RFC: A new module to help avoid running multiple instances of the same script (via cron, for example)

by scorpio17 (Canon)
on Dec 02, 2009 at 19:26 UTC ( [id://810655]=perlmeditation: print w/replies, xml ) Need Help??

Sometimes you have a script that needs to be run at regular intervals (weekly, daily, hourly, etc.) On unix, this is usually accomplished using cron. However, if a cron job takes a sufficiently long time to run, the next instance may begin running before the current instance completes. Depending on what the script does, this may create problems such as: consuming computer resources (cpu, memory, disk, bandwidth), corrupting database tables, or damaging files and directory structures.

In my case, I have a script that parses log files from several different locations (some at remote sites), and aggregates the results into a single database. There is a web app that allows users to view this data, issue queries, generate reports, etc. The process of parsing all of the log files may take several minutes, so doing this "live" every time someone accesses the web app is not feasible. Instead, I run my "database update" once per hour, using cron, and let the web app pull from the database. The disadvantage is that "new" data may not show up for up to 60 minutes. Originally, this was not a problem. But as more people have begun using the web app, there have been requests to see more "dynamic updates". The easy fix was to simply run the cron job every 10 minutes. The update usually takes no more than 5 minutes, so this works. But occasionally a big update may take 15 minutes or more. Trust me when I tell you that running an update, while another update is in progress, causes Very Bad Things To Happen ™

My initial fix to avoid this was to create a "lock file" as the script began running, then delete it when it finished. I checked for the existence of the lock file before creating it, and if it was there already I could assume that another job was running, and simply exit.

This seemed to work, until we had an unexpected power outage (in the middle of an update, of course). Since the script failed to exit normally, it didn't delete the lock file. Several days later, users began to complain about missing data. When I investigated the cause, I discovered that the old lock file was causing all the updates to abort.
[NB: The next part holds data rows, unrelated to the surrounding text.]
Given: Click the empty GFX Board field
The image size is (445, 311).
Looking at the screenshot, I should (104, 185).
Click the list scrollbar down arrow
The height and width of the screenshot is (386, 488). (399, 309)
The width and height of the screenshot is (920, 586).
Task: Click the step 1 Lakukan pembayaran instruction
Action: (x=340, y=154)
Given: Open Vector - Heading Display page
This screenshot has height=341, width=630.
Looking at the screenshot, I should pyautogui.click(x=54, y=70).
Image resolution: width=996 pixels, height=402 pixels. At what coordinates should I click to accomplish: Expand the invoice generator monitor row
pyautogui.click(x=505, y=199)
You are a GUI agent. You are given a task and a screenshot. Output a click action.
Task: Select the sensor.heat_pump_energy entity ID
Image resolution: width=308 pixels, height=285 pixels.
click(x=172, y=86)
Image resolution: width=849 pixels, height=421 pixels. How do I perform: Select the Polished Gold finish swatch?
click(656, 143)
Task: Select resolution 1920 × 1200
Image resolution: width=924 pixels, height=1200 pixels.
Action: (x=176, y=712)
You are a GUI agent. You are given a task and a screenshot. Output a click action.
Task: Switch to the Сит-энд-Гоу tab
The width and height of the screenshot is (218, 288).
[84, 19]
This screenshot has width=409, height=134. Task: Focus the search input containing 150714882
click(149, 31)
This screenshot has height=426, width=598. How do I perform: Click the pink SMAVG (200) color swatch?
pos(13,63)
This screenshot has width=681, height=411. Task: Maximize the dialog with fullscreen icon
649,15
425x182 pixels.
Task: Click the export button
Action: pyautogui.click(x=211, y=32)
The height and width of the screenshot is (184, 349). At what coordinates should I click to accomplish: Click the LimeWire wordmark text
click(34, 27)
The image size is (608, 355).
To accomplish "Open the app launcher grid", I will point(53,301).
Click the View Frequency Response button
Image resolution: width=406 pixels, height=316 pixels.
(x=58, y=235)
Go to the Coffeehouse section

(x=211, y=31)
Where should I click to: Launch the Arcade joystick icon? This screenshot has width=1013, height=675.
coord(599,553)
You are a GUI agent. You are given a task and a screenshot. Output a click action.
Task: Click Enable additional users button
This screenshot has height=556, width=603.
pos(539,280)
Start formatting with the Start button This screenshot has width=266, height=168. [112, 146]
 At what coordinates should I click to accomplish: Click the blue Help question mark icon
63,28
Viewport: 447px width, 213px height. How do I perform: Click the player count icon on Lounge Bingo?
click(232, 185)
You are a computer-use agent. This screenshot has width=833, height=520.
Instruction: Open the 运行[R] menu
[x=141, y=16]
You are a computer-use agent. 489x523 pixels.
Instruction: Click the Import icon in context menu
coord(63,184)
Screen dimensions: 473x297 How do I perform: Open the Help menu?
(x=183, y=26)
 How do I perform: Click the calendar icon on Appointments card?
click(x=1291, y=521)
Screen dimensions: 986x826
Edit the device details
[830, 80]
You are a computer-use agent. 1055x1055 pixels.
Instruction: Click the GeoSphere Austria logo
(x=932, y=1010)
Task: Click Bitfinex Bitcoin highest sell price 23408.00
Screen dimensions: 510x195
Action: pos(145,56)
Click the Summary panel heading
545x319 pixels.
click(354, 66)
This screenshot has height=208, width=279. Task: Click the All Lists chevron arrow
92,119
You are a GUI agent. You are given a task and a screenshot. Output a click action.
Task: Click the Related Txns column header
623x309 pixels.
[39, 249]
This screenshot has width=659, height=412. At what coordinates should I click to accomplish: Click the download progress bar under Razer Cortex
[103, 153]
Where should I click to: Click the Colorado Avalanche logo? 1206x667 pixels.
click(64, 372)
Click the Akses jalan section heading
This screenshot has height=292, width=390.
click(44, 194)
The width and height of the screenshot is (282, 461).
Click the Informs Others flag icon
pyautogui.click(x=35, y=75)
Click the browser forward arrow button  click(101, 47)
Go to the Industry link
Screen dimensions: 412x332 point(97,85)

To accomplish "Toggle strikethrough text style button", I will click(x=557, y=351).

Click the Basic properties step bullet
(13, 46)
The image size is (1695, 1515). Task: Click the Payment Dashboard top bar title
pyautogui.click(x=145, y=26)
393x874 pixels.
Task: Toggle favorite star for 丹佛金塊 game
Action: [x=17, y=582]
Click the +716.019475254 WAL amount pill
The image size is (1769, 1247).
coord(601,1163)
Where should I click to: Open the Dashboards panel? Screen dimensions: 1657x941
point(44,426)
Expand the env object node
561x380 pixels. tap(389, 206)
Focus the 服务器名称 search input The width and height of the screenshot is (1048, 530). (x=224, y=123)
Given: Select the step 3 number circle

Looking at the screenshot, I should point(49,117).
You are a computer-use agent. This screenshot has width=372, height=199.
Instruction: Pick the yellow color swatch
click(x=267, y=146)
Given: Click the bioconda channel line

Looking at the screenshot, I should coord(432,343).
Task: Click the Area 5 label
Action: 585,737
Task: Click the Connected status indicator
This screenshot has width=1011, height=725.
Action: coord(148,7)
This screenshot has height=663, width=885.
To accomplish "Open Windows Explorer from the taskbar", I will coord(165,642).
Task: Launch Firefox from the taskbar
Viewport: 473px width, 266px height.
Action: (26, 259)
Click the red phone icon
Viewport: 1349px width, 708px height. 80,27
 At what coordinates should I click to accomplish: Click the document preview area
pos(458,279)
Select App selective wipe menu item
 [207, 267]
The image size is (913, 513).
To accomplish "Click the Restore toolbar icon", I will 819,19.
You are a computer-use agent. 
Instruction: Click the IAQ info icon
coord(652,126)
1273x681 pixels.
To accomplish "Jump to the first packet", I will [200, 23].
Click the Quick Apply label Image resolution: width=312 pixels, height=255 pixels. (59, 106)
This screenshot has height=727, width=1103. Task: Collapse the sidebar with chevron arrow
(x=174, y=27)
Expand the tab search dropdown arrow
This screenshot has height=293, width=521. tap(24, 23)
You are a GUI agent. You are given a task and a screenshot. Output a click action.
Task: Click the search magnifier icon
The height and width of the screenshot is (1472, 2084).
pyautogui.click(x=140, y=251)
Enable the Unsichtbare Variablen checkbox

At that point, I decided to actually store the job's process id in the lock file. Then, if a job sees a lock file, it can read the old process id, and check to see if there's actually a running process that has that id, and if so, exit - otherwise, assume it's the result of an interrupted job and continue on, cleaning up as necessary.

And then I had another problem arise, completely unrelated, except that it also needed a script to be run via cron, and bad things would happen if multiple instances ran at the same time. So I started thinking about how I could abstract this "only run one instance via cron" functionality out into a module, so that I could easily add it to any script with a single line (something like, 'use Cron::AvoidMultipleRuns;', for example).

I have not been able to find anything that does this on CPAN, nor using google- but I may be overlooking it. If anyone knows of anything like this, please let me know.

Otherwise, I'm posting my solution here. If you have any comments or suggestions for ways to improve it, please let me know.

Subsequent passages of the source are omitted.